INSTRUCTIONS TO FOLLOW
Copy the lines between the one holding "Where should I click to: Select the" and the one holding "Screen dimensions: 1456x835 1297,18", inclusive, and change every "icon" in them to "symbol", leaving everything else as it is.

── RAW RECORDS ──

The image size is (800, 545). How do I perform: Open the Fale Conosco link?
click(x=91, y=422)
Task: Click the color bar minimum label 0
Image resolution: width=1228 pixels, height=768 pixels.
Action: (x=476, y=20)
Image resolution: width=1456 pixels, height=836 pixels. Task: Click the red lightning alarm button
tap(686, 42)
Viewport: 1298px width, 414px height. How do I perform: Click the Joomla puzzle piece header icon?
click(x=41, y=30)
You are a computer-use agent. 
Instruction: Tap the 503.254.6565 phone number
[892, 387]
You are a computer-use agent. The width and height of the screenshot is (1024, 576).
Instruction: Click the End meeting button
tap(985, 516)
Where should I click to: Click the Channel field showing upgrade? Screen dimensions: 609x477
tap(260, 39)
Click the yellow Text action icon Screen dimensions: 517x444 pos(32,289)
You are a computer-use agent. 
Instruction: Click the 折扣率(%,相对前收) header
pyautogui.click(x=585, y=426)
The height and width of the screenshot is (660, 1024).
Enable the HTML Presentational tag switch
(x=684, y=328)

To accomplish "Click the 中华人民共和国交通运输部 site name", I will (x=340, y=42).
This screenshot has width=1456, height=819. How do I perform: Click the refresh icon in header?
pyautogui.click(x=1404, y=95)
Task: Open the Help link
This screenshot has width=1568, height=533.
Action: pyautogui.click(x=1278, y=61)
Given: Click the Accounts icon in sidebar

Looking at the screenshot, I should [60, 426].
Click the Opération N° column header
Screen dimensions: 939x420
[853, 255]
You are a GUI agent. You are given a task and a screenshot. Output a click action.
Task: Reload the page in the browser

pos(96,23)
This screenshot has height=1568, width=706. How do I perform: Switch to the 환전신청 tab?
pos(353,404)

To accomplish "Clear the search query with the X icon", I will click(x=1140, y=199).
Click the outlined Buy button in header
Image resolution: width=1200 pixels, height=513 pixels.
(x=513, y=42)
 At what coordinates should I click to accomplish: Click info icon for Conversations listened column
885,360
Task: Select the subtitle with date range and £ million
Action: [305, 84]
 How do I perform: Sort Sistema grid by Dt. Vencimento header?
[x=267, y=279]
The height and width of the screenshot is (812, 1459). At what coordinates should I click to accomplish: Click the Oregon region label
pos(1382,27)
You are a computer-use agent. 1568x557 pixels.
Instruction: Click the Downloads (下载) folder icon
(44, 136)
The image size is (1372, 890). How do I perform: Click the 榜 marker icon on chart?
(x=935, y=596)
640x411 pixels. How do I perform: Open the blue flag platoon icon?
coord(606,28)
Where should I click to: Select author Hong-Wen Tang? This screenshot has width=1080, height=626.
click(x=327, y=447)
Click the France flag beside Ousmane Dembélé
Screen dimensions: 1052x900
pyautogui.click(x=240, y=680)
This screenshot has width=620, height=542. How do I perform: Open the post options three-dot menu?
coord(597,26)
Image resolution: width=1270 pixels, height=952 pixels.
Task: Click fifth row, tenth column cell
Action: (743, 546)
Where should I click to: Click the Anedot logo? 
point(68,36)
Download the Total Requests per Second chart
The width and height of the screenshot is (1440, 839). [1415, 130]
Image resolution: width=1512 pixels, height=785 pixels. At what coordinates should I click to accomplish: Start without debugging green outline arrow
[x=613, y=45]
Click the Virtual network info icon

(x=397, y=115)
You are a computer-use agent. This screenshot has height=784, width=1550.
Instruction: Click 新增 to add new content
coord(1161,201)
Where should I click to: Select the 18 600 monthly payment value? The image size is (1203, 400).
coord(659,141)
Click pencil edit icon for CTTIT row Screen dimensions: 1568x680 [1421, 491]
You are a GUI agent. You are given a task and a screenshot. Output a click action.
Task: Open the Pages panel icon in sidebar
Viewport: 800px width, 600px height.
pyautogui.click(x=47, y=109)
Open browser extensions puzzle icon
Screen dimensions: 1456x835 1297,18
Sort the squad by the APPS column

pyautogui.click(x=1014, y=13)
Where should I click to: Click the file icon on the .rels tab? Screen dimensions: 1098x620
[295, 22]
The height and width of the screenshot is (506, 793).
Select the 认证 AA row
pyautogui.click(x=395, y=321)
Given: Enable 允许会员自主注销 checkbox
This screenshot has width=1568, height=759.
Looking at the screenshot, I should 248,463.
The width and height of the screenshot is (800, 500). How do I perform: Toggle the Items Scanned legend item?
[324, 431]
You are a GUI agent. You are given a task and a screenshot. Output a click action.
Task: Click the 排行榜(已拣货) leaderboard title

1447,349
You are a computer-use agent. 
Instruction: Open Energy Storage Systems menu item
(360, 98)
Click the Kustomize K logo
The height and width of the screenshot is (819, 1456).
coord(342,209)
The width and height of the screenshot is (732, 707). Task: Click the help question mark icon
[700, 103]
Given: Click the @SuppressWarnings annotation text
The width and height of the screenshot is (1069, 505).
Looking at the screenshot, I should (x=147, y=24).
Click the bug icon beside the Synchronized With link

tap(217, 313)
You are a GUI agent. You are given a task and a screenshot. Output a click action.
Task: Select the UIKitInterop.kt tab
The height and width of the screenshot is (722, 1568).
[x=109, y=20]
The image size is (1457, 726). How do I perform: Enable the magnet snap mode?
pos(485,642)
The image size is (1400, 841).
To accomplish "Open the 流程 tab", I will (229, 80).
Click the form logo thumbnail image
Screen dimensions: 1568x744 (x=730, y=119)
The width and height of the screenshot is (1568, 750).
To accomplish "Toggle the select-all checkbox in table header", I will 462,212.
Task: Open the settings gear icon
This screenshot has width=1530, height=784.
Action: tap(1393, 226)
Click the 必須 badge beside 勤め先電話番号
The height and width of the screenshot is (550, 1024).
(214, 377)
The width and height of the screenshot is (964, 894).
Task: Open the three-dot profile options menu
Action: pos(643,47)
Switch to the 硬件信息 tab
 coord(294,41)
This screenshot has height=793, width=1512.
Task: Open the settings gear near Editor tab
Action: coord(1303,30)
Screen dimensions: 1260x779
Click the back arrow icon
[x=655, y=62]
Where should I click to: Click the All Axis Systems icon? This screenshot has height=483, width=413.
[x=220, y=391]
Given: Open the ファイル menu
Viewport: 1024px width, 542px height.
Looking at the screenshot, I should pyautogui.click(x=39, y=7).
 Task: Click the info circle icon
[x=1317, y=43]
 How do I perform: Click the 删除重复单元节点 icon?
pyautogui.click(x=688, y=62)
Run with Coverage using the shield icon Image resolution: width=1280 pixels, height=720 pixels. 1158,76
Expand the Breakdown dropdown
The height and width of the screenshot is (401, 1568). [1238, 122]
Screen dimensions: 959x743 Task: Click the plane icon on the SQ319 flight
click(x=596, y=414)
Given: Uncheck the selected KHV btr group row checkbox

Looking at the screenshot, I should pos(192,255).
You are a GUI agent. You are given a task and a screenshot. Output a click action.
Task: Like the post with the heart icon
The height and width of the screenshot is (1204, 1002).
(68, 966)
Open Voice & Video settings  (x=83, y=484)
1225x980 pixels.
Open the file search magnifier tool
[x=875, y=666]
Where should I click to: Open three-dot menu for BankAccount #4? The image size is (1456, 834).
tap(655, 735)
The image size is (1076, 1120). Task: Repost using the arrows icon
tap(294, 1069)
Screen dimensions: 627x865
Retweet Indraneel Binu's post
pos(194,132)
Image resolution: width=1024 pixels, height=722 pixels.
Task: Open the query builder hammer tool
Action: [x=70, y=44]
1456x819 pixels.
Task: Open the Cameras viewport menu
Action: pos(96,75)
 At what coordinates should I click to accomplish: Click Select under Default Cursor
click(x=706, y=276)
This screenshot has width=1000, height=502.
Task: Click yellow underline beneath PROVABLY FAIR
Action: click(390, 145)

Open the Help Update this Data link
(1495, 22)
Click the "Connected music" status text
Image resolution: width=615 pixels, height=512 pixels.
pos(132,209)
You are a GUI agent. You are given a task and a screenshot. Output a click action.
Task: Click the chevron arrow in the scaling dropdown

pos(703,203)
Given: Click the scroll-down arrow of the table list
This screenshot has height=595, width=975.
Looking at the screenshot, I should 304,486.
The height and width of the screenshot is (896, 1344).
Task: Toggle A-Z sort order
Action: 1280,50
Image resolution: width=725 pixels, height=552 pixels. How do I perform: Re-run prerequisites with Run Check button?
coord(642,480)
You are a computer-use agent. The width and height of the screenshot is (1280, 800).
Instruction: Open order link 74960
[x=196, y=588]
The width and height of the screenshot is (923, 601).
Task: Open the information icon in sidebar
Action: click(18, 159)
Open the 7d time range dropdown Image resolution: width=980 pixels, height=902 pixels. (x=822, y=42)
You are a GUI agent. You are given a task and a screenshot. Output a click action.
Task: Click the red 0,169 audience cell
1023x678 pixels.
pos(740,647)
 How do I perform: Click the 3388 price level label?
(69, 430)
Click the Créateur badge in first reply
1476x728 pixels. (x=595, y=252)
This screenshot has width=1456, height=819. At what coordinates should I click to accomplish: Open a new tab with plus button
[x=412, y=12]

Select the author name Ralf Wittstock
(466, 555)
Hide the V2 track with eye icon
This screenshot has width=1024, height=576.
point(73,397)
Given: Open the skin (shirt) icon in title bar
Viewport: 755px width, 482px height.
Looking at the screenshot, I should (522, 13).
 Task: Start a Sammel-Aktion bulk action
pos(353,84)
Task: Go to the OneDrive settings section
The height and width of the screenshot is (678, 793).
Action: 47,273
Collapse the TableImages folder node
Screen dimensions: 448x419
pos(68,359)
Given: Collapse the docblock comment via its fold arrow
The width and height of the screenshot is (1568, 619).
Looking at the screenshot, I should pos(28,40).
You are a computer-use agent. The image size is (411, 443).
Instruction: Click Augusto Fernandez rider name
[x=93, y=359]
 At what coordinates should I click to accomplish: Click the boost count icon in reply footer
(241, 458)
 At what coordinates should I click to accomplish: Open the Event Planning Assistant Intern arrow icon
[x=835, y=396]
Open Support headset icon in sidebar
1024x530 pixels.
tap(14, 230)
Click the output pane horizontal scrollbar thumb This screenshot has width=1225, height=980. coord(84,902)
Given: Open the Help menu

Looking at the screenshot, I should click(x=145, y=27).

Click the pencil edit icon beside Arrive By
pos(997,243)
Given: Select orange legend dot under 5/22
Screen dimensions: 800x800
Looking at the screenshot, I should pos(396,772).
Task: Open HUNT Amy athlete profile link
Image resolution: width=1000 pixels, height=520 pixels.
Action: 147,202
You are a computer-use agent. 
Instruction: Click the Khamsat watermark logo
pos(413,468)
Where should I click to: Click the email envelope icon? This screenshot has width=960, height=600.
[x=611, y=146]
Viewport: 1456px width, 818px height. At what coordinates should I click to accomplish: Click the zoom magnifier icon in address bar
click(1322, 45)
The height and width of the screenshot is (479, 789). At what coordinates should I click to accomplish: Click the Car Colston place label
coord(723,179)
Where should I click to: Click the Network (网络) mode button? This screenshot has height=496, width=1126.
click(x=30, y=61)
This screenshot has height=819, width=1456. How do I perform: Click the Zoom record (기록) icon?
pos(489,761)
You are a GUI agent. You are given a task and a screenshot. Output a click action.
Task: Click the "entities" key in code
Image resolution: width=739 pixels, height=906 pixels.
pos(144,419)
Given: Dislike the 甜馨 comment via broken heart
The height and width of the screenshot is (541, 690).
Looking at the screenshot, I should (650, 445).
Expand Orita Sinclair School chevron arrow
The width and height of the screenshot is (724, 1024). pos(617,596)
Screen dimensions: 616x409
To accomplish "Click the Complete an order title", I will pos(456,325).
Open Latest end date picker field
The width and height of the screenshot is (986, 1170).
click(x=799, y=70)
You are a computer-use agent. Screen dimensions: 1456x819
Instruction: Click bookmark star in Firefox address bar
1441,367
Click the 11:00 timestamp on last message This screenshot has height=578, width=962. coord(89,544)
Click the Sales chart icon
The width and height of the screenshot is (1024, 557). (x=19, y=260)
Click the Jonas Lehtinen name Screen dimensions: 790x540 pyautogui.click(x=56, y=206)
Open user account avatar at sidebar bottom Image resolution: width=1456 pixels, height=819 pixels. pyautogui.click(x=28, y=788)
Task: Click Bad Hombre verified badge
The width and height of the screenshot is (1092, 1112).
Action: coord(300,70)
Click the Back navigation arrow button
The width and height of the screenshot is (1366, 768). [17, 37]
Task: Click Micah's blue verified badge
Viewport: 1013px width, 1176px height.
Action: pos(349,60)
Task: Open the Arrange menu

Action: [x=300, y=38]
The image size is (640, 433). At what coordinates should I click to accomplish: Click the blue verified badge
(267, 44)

───

ANSWER TO THE TASK
Where should I click to: Select the 18 600 monthly payment value? The image size is (1203, 400).
coord(659,141)
Click pencil edit symbol for CTTIT row Screen dimensions: 1568x680 [1421, 491]
You are a GUI agent. You are given a task and a screenshot. Output a click action.
Task: Open the Pages panel symbol in sidebar
Viewport: 800px width, 600px height.
pyautogui.click(x=47, y=109)
Open browser extensions puzzle symbol
Screen dimensions: 1456x835 1297,18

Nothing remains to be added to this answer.